Saisoneröffnung des Potsdamer Fanfarenzugs: Trompeten und trommeln vor dem Computer

Der Potsdamer Fanfarenzug hat sich in Corona-Zeiten neue Formate erschlossen. Zum 60-jährigen Vereinsjubiläum ist ein Wettbewerb geplant und der Verein sucht dringend Nachwuchs. 

Von Birte Förster

Potsdam - In Nullkommanichts, wie von Zauberhand, steht eine Spielerin plötzlich in weißer Uniform da. Mit der Fanfare in der Hand, bereit zum Musizieren. Vor gerade einmal einer Sekunde hatte sie noch ihre gewöhnliche Alltagskleidung getragen. Dann nimmt sie eine weitere Uniform in die Hand, wirft sie scheinbar ins Nichts – und schon erlebt an einem anderen Ort ein anderer Spieler eine ähnliche Verwandlung. Das alles ist natürlich nur digital möglich und in einem Youtube-Video des Potsdamer Fanfarenzugs zu sehen. Die Not durch die Coronakrise hat die Mitglieder des Fanfarenzugs erfinderisch gemacht. 

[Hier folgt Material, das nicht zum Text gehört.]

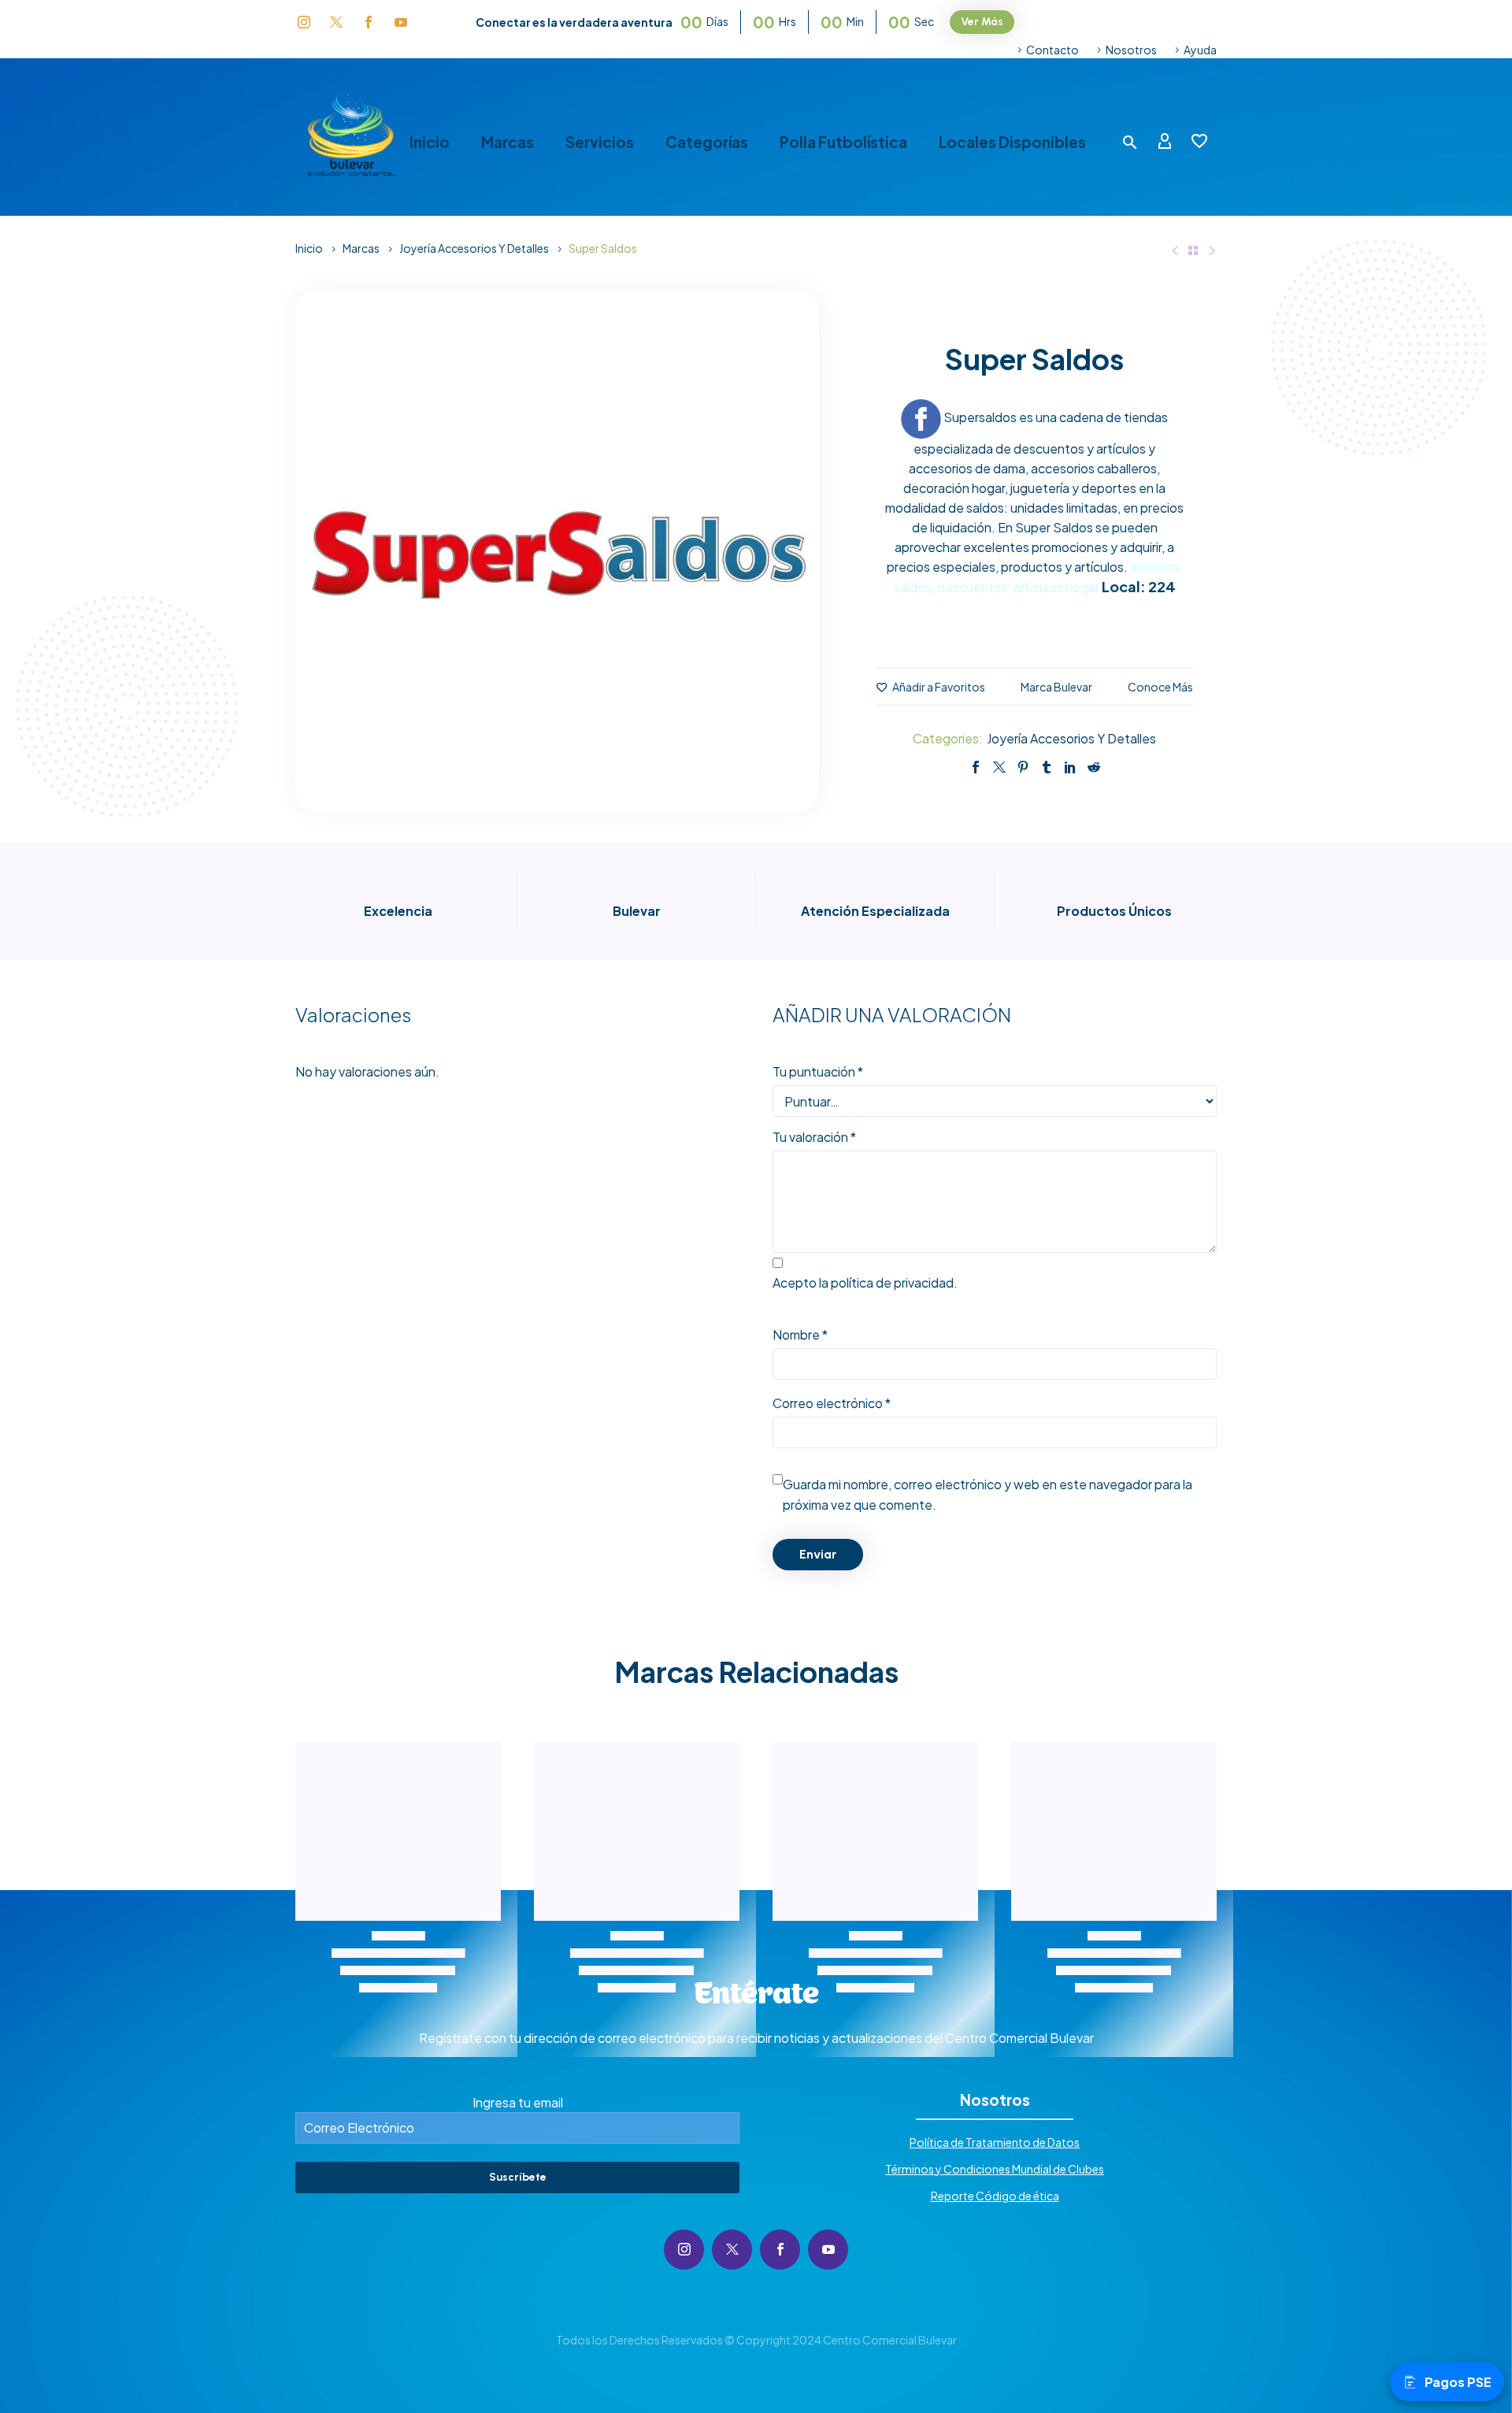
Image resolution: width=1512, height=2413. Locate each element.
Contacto (1052, 50)
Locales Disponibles (1012, 142)
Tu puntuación (818, 1071)
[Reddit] (1094, 767)
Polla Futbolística (843, 142)
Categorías (706, 142)
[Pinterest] (1023, 767)
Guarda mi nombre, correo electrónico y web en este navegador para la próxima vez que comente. (987, 1494)
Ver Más (982, 21)
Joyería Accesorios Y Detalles (474, 248)
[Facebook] (976, 767)
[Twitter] (999, 767)
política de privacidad (892, 1282)
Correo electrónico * (832, 1403)
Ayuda (1200, 50)
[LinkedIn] (1070, 767)
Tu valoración (814, 1137)
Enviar (817, 1554)
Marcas (507, 142)
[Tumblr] (1046, 767)
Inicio (430, 142)
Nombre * (800, 1334)
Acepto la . (865, 1282)
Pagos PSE (1458, 2382)
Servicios (599, 142)
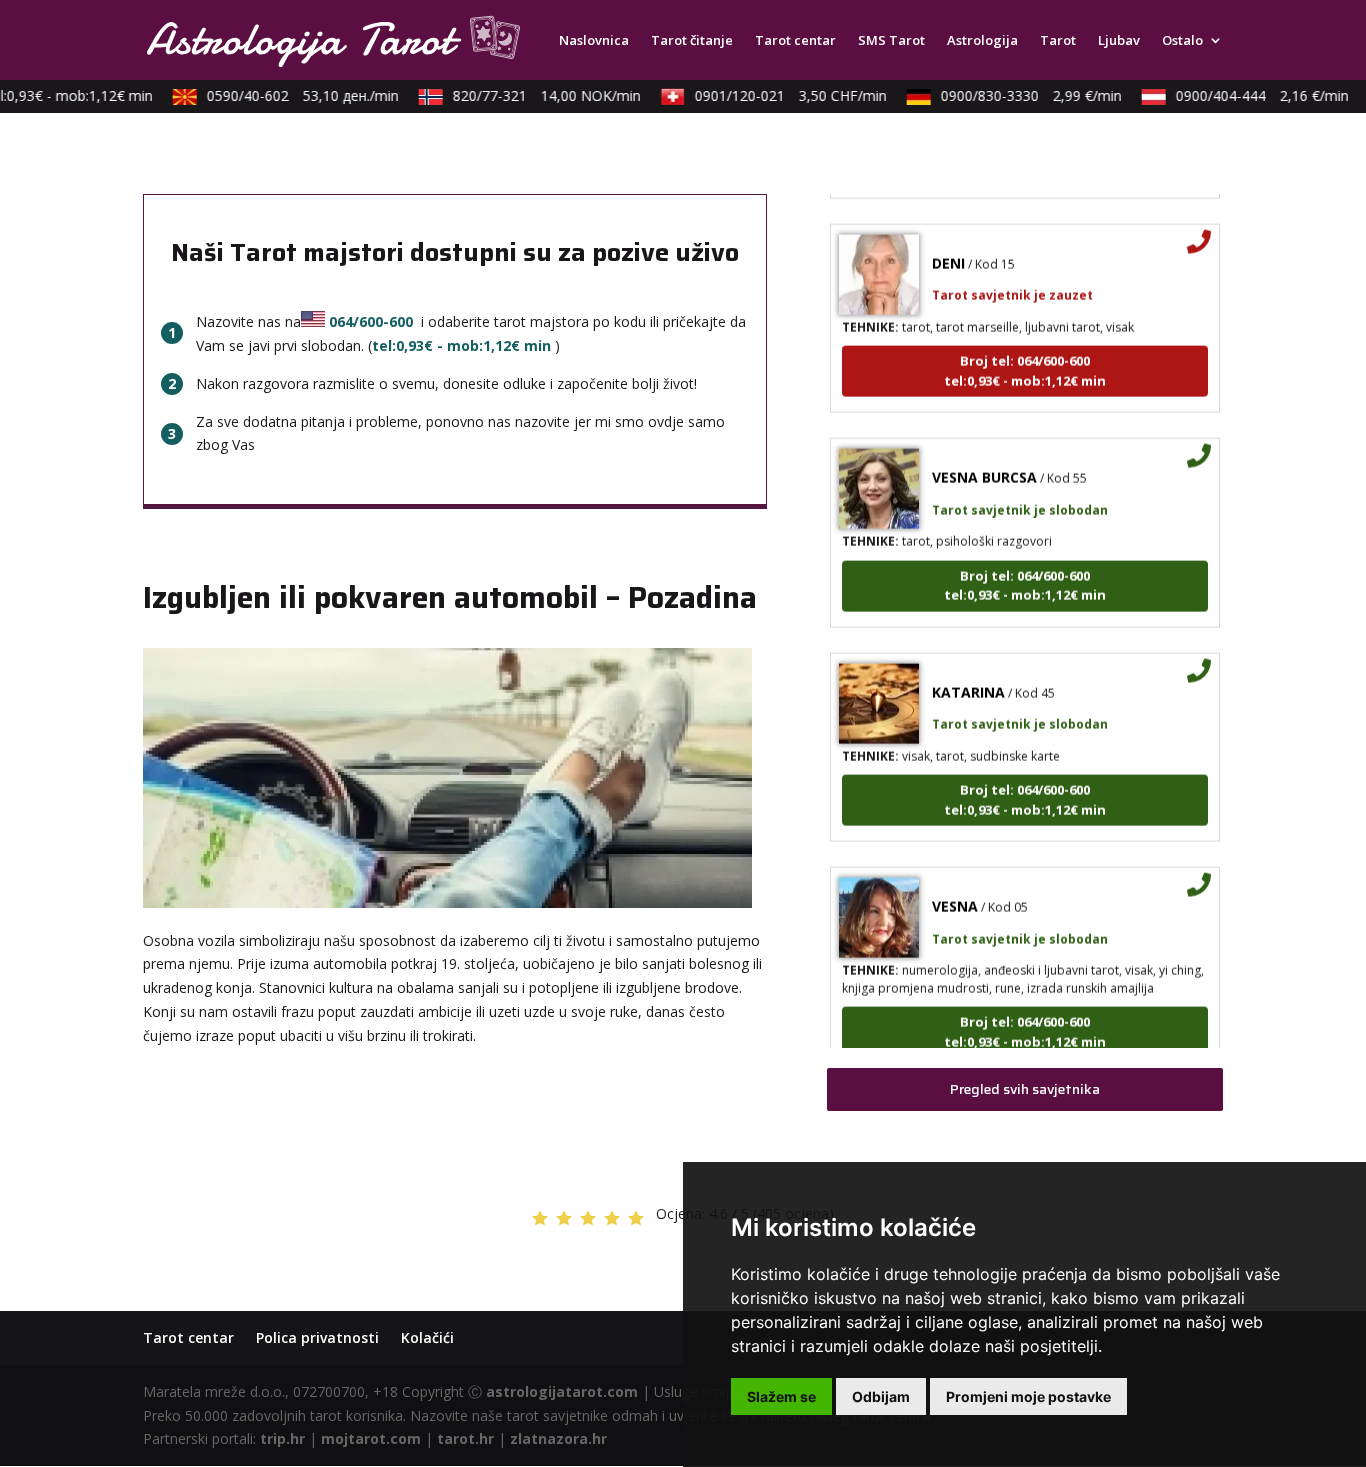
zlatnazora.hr (558, 1438)
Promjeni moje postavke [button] (1028, 1396)
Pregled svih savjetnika (1025, 1089)
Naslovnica (594, 41)
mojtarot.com (371, 1438)
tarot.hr (465, 1438)
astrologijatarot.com (562, 1391)
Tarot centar (795, 41)
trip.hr (282, 1438)
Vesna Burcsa (984, 462)
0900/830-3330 (1019, 95)
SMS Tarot (891, 41)
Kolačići (427, 1337)
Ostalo (1182, 41)
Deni (948, 248)
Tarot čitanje (692, 41)
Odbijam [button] (881, 1396)
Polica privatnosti (317, 1337)
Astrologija (982, 41)
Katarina (968, 677)
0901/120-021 (779, 95)
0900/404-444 (1250, 95)
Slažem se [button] (781, 1396)
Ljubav (1119, 41)
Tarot (1058, 41)
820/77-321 (535, 95)
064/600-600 (371, 321)
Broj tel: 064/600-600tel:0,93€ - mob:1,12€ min (1025, 356)
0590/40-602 (291, 95)
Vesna (955, 891)
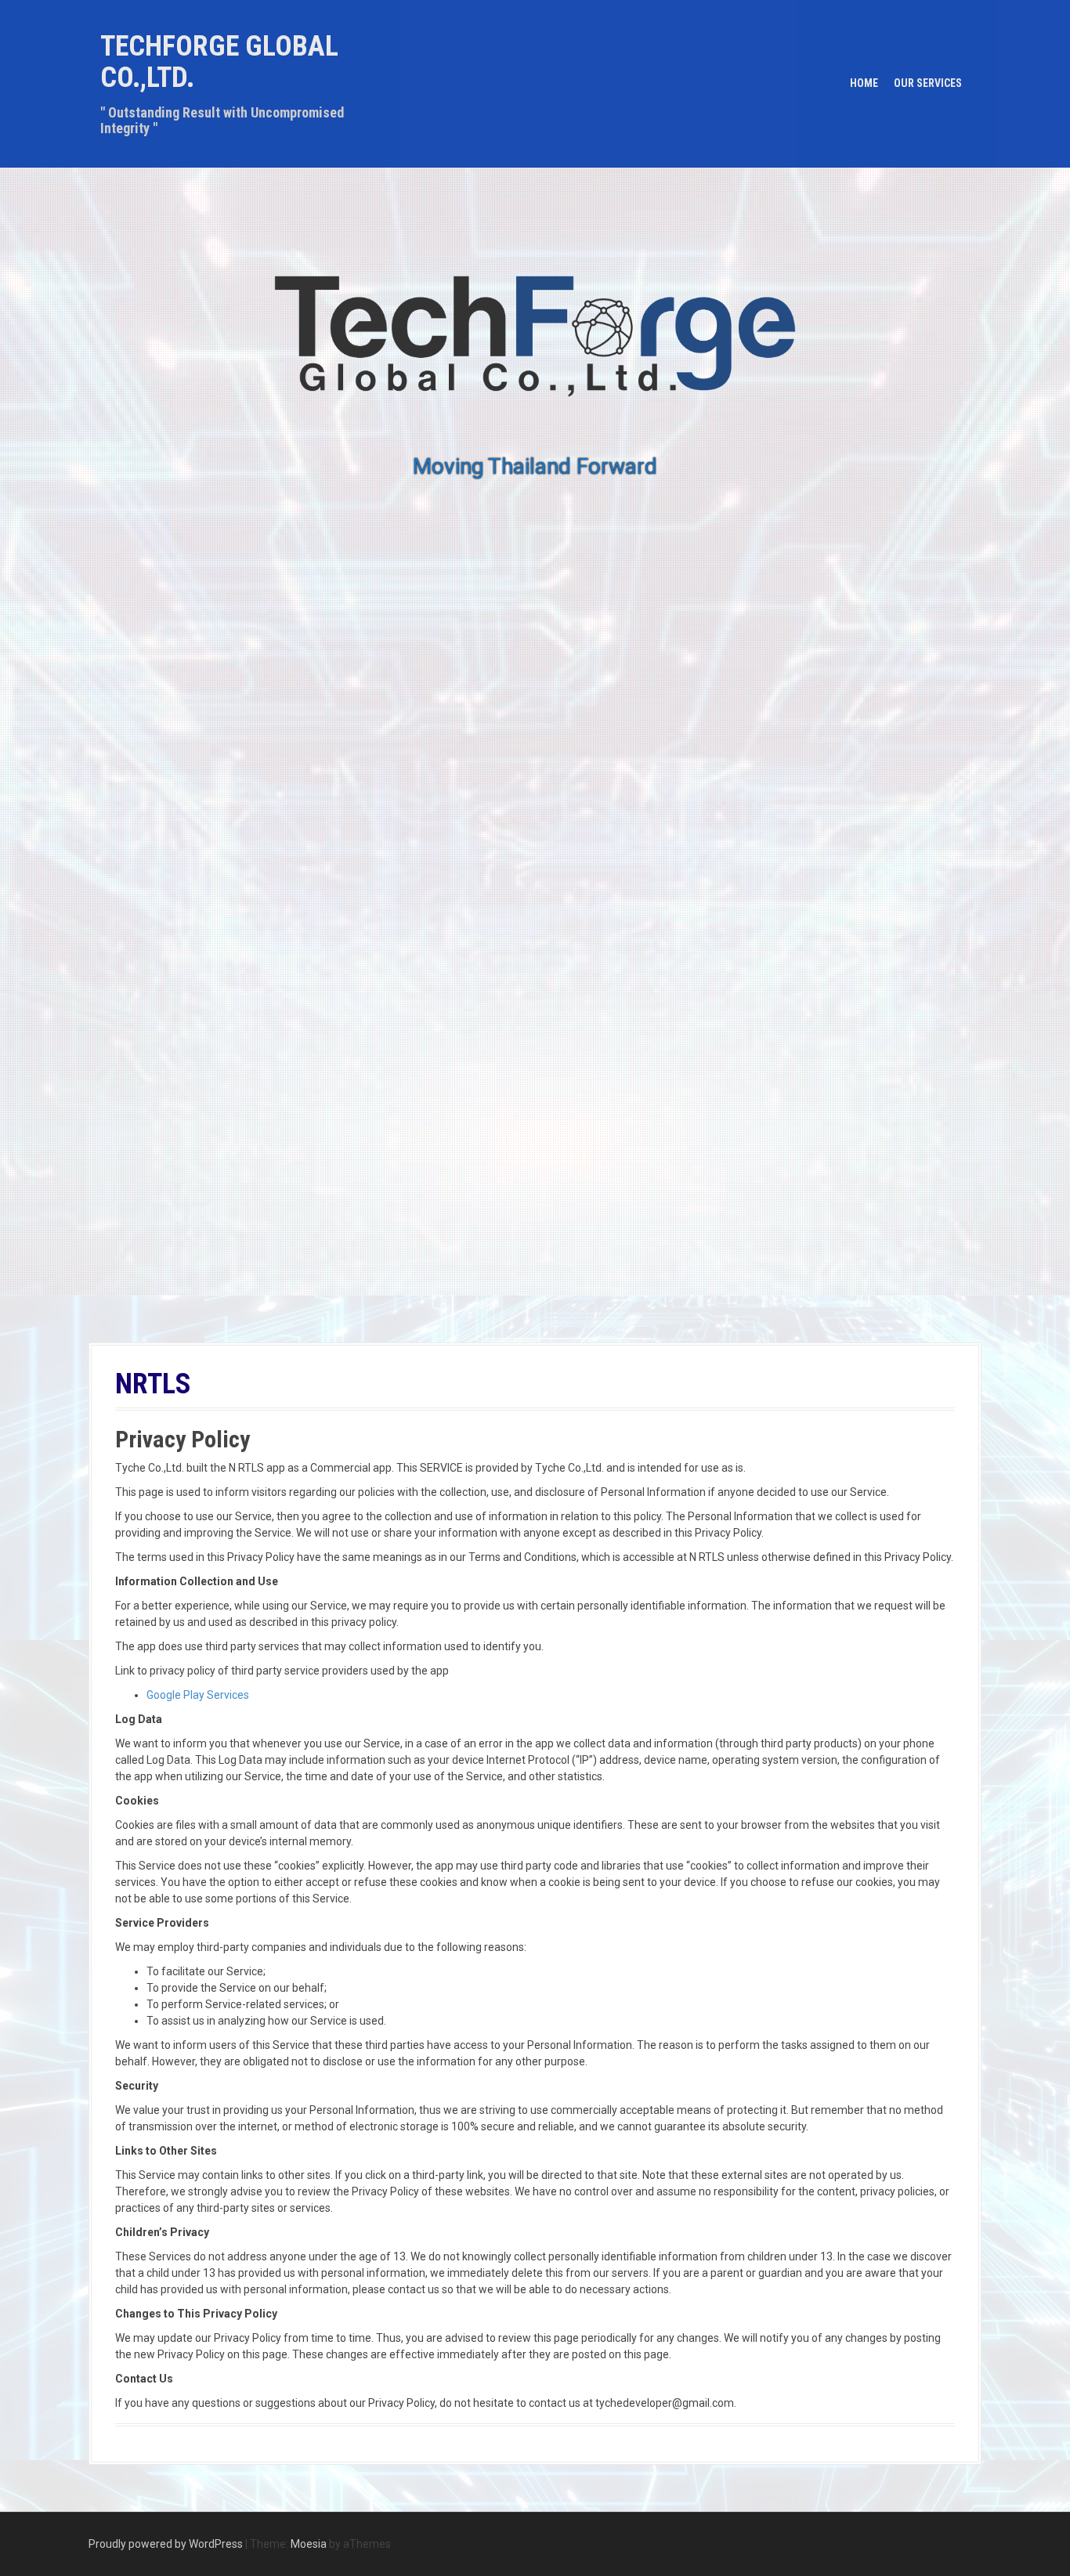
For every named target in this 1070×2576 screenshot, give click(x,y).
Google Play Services (197, 1695)
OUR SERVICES (928, 83)
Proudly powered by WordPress (166, 2544)
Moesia (309, 2544)
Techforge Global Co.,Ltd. (219, 62)
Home (864, 83)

Da die Saisoneröffnung Anfang Mai nicht wie gewohnt stattfinden konnte, haben sich die Mitglieder des Fanfarenzugs etwas Neues einfallen lassen. Eigentlich wollte die Truppe vom Bassinplatz aus durch die Brandenburger Straße marschieren. Nun musste jeder für sich zu Hause die Saisoneröffnung zelebrieren – und doch wurde es zu einem gemeinschaftlichen Erlebnis: Jedes Mitglied drehte zu Hause ein kurzes Video, am Ende wurden die einzelnen Szenen zusammengefügt. Der Wurf der Uniform leitet darin jeweils zum nächsten Spieler über. So geht es weiter, bis alle über 80 Musiker des Fanfarenzugs eingekleidet sind und ihr Instrument in den Händen halten. Das digitale Ereignis kam gut an. Knapp 1400 Mal wurde das Youtube-Video bislang aufgerufen. „Das freut uns total“, sagt Anja Knüpfer, die musikalische Leiterin des Fanfarenzugs. 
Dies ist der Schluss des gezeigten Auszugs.